A lot of people think of “Sleepless in Seattle” when they think of Tom and Meg. And that movie was a wonderful piece of cinema, but it’s not about Tom and Meg TOGETHER, it’s about Tom and Meg finding each other against the backdrop of one of the best soundtracks ever collected for a romantic comedy. They only play opposite each other directly for about 5 minutes of “Sleepless in Seattle” and those aren’t anywhere near the best five minutes of the movie.
“You’ve Got Mail” is entirely the opposite. They play off each other for more than half of the movie, and those moments are always scene-stealers. Also, I posit that this is the funniest that Tom Hanks has ever been. It’s without a doubt the cutest that Meg has ever been.
Also, this movie makes me love New York in a way that Woody Allen can only dream of matching. New York in the fall when the kids go back to school and central park turns burgundy and orange and yellow; New York at Christmas with the shop windows and Christmas parties, New York in spring when the farmer’s markets set up shop and the community gardens bring life to an asphalt sea and concrete canyons. It’s a love story to the power of talking about your secret thoughts, and unconventional friendships, and second chances; and it’s all set against technology that we take for granted but was brand new in 1998. The movie is absolutely prophetic in it’s ability to forecast how the internet would create relationships and connections that would have been impossible just a few years before.
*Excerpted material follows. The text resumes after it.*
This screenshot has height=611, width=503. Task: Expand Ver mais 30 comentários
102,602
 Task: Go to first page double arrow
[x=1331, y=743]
And it’s funny. Dave Chappel plays a retail executive, right hand man, and best friend to Tom Hanks (which might not seem that special today, but was positively progressive twelve years ago) and he’s funny with the kind of light touch and goofy grin that pairs so well with his simple, understated presence. He could have been just a caricature on the sidelines (something that Greg Kinnear almost becomes) but he always stays on the reality side of the performance.
Is any of it Oscar-worthy efforts of thespianism? No (although Hanks filmed this right after Saving Private Ryan and was certainly on the top of his game after two Oscar wins and two more nominations coming). Everything about the interplay between the actors is spot on. Parker Posey and Dave Chappel get the best supporting lines, and Greg Kinnear certainly portrays a New York obsessed old-media columnist with aplomb if not much depth.
The editing and technical work are also way ahead of their time. The scenes where Meg and Tom write and read each other’s messages and react in time with the narration (which was recorded in Foley and not played on set) is some of the best technical acting you’ll see on film. Sure, it looks cute and simple, but it’s anything but. Tom Hanks once described the filming of “You’ve Got Mail” as more technically difficult than “Apollo 13” which is amazing, given that the later was filmed largely with him free-falling in a set built in an airplane plummeting towards the earth.
Sure, it’s a Nora Ephron romantic comedy, you know exactly how it’s going to end before the opening credits finish rolling; but it’s not about the destination, this movie is about the sheer joy and beauty in the journey along the way.
There are no ‘splody things anywhere to be seen (well, unless you mean metaphorically, in which case there are detonated relationships, preconceptions and one corpse of a family business littered about), but it’s cute, and funny, and it has a happy ending that makes me smile every time.
And just like “Star Wars” as a kid, I can pretty much recite every line, word for word.